Myofascial Release or Trigger Point Injections for the Reduction of Post-Mastectomy Pain Syndrome

Breast Carcinoma Clinical Trial

Official title:
A Pilot Study Assessing the Benefits of Fascial Freedom for the Win (MFR Versus TPI)

Clinical Trial Details — Status: Withdrawn

Administrative data
NCT number NCT05041751
Other study ID # 2020-0498
Secondary ID NCI-2020-1390020
Status Withdrawn
Phase N/A
First received
Last updated
Start date March 23, 2022
Est. completion date March 23, 2022

Study information
Verified date May 2022
Source M.D. Anderson Cancer Center
Contact n/a
Is FDA regulated No
Health authority
Study type Interventional

Clinical Trial Summary

This clinical trial studies the effect of myofascial release in decreasing post-mastectomy pain compared to standard of care trigger point injections in patients with post-mastectomy pain syndrome. Patients who have mastectomies often experience pain that does not go away after time. This is known as post-mastectomy pain syndrome. Myofascial release is a form of physical therapy in which pressure is applied to the affected areas. Myofascial release may be an effective way of decreasing pain in patients with post-mastectomy pain syndrome without the use of medication.

Description:

PRIMARY OBJECTIVE: I. To evaluate the change in pain score using the Numerical Rating Scale for pain on an 11-point scale (0-none to 10-worst) from implementation of myofascial release (MFR) versus trigger point injections (TPI) in the treatment of myofascial trigger points (MTP) as noninvasive therapies for post mastectomy pain syndrome (PMPS). SECONDARY OBJECTIVES: I. To evaluate the change in medications, particularly opiate medications in the treatment of post mastectomy pain. II. To evaluate a patient's satisfaction with therapy or treatment throughout the course of the study at each consecutive encounter or follow up.
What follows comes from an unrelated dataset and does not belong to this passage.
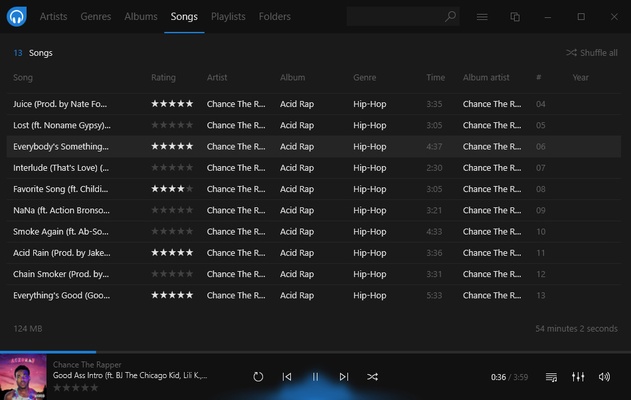Viewport: 631px width, 400px height.
Task: Switch to mini player window mode
Action: [x=515, y=17]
III. To evaluate a patient's range of motion with therapy or treatment beginning at time of screening and until the end of the study. IV. To evaluate a patient's degree of lymphedema both subjectively and objectively in the affected extremity(ies) unilateral to the site(s) of mastectomy in response to the various forms of treatment throughout the study. V. To evaluate quality of life measure changes with treatments used throughout the study. OUTLINE: Patients are randomized to 1 of 2 arms. ARM I: Patients receive standard of care trigger point injections at baseline. ARM II: Patients perform myofascial release for 10 minutes each day.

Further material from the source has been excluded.